Required task |
Copy out all the data below, changing every "click coordinates" to "tap points" and leaving everything else as it is.

Record set |

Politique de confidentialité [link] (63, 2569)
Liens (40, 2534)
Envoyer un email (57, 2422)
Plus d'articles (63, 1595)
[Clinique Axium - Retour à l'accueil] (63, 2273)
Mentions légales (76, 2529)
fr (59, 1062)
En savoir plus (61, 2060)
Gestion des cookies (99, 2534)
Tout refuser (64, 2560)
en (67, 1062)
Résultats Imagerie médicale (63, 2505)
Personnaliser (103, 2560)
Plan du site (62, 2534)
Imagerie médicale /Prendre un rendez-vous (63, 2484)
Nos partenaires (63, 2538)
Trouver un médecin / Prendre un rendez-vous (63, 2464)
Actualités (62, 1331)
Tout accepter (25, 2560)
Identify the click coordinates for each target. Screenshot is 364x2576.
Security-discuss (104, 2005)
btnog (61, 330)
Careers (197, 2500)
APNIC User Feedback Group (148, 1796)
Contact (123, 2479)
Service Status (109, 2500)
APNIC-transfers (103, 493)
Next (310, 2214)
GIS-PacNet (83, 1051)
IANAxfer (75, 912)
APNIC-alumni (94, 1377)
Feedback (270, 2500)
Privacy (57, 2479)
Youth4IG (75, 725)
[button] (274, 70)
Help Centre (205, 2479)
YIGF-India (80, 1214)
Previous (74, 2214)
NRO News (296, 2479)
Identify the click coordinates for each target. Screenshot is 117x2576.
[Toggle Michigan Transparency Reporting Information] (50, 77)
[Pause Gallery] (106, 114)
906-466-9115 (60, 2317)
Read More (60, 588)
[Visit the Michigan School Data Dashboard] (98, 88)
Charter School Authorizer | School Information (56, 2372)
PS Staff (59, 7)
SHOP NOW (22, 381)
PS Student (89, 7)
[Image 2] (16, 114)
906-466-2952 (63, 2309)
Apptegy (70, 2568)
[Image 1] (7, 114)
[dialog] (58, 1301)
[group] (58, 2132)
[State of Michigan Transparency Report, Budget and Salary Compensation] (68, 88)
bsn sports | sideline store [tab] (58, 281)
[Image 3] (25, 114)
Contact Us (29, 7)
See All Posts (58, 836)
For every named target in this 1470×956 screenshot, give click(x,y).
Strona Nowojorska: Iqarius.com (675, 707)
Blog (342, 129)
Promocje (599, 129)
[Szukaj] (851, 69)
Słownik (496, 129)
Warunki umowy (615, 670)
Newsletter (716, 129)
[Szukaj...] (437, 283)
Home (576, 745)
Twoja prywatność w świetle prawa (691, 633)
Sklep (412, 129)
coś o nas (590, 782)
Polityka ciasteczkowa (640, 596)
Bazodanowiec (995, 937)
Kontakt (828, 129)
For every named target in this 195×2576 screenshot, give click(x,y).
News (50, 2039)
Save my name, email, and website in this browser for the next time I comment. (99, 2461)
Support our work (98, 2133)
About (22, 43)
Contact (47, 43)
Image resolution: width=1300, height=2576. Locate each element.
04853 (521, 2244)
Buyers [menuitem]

Answer to this problem |
Politique de confidentialité [link] (63, 2569)
Liens (40, 2534)
Envoyer un email (57, 2422)
Plus d'articles (63, 1595)
[Clinique Axium - Retour à l'accueil] (63, 2273)
Mentions légales (76, 2529)
fr (59, 1062)
En savoir plus (61, 2060)
Gestion des cookies (99, 2534)
Tout refuser (64, 2560)
en (67, 1062)
Résultats Imagerie médicale (63, 2505)
Personnaliser (103, 2560)
Plan du site (62, 2534)
Imagerie médicale /Prendre un rendez-vous (63, 2484)
Nos partenaires (63, 2538)
Trouver un médecin / Prendre un rendez-vous (63, 2464)
Actualités (62, 1331)
Tout accepter (25, 2560)
Identify the tap points for each target. Screenshot is 364x2576.
Security-discuss (104, 2005)
btnog (61, 330)
Careers (197, 2500)
APNIC User Feedback Group (148, 1796)
Contact (123, 2479)
Service Status (109, 2500)
APNIC-transfers (103, 493)
Next (310, 2214)
GIS-PacNet (83, 1051)
IANAxfer (75, 912)
APNIC-alumni (94, 1377)
Feedback (270, 2500)
Privacy (57, 2479)
Youth4IG (75, 725)
[button] (274, 70)
Help Centre (205, 2479)
YIGF-India (80, 1214)
Previous (74, 2214)
NRO News (296, 2479)
Identify the tap points for each target. Screenshot is 117x2576.
[Toggle Michigan Transparency Reporting Information] (50, 77)
[Pause Gallery] (106, 114)
906-466-9115 (60, 2317)
Read More (60, 588)
[Visit the Michigan School Data Dashboard] (98, 88)
Charter School Authorizer | School Information (56, 2372)
PS Staff (59, 7)
SHOP NOW (22, 381)
PS Student (89, 7)
[Image 2] (16, 114)
906-466-2952 (63, 2309)
Apptegy (70, 2568)
[Image 1] (7, 114)
[dialog] (58, 1301)
[group] (58, 2132)
[State of Michigan Transparency Report, Budget and Salary Compensation] (68, 88)
bsn sports | sideline store [tab] (58, 281)
[Image 3] (25, 114)
Contact Us (29, 7)
See All Posts (58, 836)
For every named target in this 1470×956 screenshot, give click(x,y).
Strona Nowojorska: Iqarius.com (675, 707)
Blog (342, 129)
Promocje (599, 129)
[Szukaj] (851, 69)
Słownik (496, 129)
Warunki umowy (615, 670)
Newsletter (716, 129)
[Szukaj...] (437, 283)
Home (576, 745)
Twoja prywatność w świetle prawa (691, 633)
Sklep (412, 129)
coś o nas (590, 782)
Polityka ciasteczkowa (640, 596)
Bazodanowiec (995, 937)
Kontakt (828, 129)
For every named target in this 195×2576 screenshot, give click(x,y).
News (50, 2039)
Save my name, email, and website in this browser for the next time I comment. (99, 2461)
Support our work (98, 2133)
About (22, 43)
Contact (47, 43)
Image resolution: width=1300, height=2576. Locate each element.
04853 (521, 2244)
Buyers [menuitem]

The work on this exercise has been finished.